If a line in the records below includes the word "shortcut", count it, then give the total and nothing else.

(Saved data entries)
---

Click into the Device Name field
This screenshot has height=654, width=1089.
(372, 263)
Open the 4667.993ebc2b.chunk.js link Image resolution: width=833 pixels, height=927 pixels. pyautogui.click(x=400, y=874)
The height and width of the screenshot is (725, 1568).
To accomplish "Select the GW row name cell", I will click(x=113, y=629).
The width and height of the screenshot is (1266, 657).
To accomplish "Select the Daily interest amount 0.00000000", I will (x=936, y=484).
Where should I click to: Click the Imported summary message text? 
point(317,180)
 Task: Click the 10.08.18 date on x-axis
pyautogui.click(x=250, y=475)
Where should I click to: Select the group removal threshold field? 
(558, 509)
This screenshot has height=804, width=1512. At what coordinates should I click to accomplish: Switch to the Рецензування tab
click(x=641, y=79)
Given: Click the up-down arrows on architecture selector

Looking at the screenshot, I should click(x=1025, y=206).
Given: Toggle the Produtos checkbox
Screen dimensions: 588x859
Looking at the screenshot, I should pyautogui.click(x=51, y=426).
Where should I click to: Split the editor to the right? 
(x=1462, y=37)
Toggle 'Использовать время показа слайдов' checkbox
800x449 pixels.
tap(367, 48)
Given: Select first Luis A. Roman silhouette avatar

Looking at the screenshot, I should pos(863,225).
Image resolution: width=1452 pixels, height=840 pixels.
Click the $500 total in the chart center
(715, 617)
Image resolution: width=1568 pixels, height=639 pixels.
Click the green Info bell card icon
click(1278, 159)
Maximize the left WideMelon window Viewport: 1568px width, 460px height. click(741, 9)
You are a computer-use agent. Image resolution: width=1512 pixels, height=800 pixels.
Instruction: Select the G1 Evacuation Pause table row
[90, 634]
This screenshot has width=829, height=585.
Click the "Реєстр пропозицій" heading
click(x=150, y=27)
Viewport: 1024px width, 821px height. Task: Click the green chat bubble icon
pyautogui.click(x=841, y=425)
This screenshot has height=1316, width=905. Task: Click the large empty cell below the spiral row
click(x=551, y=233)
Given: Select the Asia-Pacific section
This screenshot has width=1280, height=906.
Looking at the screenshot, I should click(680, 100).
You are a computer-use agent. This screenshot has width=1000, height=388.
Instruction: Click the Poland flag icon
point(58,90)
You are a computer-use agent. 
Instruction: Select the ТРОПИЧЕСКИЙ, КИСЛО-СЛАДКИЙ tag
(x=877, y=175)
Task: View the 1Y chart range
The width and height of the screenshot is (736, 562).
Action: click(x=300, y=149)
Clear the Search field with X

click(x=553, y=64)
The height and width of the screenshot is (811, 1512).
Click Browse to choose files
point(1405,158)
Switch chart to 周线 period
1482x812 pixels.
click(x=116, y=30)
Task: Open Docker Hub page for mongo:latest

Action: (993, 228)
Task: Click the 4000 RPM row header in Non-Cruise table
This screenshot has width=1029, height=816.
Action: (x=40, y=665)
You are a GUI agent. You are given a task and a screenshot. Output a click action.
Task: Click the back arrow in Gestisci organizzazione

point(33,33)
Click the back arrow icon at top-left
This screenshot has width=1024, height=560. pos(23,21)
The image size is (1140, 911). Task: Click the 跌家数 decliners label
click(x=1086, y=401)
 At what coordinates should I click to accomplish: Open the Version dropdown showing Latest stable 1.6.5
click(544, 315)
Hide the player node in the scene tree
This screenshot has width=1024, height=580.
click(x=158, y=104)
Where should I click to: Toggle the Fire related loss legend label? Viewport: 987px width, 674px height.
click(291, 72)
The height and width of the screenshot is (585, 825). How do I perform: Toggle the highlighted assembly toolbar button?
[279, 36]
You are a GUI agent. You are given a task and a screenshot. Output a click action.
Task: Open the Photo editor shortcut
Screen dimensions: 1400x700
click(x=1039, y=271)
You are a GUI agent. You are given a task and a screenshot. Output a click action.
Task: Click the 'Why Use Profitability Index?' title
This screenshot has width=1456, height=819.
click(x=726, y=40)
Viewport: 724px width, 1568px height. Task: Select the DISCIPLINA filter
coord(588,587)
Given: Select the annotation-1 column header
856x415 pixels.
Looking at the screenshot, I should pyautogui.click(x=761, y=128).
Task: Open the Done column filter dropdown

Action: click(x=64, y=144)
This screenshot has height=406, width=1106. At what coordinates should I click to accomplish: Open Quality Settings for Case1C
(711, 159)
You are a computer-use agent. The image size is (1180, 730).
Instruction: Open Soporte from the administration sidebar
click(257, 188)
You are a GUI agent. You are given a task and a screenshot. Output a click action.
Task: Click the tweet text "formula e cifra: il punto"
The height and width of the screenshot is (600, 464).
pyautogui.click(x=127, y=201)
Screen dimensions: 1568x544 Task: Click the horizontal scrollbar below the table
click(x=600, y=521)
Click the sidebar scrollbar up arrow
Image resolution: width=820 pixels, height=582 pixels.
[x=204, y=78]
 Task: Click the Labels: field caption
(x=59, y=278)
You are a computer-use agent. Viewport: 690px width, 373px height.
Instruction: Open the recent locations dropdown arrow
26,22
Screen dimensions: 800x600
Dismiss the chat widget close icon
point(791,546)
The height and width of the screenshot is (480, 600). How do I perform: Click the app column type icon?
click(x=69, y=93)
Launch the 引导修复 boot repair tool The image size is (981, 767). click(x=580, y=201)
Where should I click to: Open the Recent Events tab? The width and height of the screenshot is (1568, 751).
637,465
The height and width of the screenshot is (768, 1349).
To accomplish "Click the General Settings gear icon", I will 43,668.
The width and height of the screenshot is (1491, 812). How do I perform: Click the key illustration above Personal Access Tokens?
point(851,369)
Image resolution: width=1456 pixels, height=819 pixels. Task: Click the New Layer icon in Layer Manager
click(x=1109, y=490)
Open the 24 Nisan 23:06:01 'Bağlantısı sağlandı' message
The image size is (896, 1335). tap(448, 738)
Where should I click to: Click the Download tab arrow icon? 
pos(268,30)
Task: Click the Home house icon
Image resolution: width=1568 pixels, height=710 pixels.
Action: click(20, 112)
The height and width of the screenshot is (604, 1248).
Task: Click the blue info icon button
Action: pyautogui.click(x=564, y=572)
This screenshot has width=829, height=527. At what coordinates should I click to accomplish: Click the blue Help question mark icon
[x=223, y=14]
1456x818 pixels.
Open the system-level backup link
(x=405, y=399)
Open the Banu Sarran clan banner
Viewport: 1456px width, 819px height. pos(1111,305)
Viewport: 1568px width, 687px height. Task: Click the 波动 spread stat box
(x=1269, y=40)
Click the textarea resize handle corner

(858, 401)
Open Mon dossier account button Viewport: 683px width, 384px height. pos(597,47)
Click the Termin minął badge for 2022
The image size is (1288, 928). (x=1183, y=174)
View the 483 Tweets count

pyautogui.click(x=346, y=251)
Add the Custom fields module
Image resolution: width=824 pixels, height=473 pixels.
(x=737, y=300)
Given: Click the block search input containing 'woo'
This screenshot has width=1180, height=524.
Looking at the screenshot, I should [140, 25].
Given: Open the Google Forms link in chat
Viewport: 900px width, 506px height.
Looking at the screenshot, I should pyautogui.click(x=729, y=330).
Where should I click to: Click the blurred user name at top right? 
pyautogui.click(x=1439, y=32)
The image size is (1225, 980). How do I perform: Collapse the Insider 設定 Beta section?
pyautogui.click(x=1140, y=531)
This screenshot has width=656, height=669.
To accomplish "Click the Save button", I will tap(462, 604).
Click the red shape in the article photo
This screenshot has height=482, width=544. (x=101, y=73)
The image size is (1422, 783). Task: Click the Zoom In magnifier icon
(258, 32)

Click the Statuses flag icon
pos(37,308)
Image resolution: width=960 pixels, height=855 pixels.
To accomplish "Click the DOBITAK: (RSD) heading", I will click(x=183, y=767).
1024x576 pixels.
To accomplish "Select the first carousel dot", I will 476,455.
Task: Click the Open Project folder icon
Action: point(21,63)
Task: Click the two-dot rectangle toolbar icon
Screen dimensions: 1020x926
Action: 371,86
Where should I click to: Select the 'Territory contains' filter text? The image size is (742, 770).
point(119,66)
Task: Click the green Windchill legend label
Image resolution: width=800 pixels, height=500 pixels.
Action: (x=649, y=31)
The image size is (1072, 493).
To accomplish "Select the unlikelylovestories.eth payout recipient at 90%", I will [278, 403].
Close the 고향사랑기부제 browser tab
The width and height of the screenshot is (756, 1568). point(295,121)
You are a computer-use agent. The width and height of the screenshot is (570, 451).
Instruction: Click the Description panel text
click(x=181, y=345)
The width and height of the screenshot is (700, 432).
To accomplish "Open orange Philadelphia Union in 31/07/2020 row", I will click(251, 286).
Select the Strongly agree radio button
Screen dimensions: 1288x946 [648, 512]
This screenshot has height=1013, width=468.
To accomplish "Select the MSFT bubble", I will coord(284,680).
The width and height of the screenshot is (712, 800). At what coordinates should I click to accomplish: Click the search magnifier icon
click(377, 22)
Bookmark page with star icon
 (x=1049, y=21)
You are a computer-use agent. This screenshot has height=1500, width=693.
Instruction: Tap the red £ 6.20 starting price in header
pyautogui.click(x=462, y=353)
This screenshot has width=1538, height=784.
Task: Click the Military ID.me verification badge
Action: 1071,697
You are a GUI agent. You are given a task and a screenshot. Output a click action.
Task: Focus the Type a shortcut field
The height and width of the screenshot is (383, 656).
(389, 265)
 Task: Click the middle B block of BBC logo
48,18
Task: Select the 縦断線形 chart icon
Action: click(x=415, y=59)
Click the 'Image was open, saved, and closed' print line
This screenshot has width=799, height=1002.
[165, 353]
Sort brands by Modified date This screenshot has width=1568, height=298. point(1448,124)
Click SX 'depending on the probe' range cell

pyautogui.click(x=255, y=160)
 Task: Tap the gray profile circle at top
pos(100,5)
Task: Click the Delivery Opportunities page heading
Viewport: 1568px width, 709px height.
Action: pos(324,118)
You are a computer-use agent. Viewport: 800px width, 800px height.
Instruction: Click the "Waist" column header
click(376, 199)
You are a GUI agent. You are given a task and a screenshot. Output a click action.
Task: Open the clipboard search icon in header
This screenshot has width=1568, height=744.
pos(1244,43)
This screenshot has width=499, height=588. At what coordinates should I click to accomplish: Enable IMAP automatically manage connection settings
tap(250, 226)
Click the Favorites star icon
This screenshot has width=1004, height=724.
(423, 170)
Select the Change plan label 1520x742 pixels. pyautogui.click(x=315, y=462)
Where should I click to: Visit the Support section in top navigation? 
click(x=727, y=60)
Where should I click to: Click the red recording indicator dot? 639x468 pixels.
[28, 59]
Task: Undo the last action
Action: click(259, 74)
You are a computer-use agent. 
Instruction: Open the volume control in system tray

---

# [YOUR RESPONSE]
2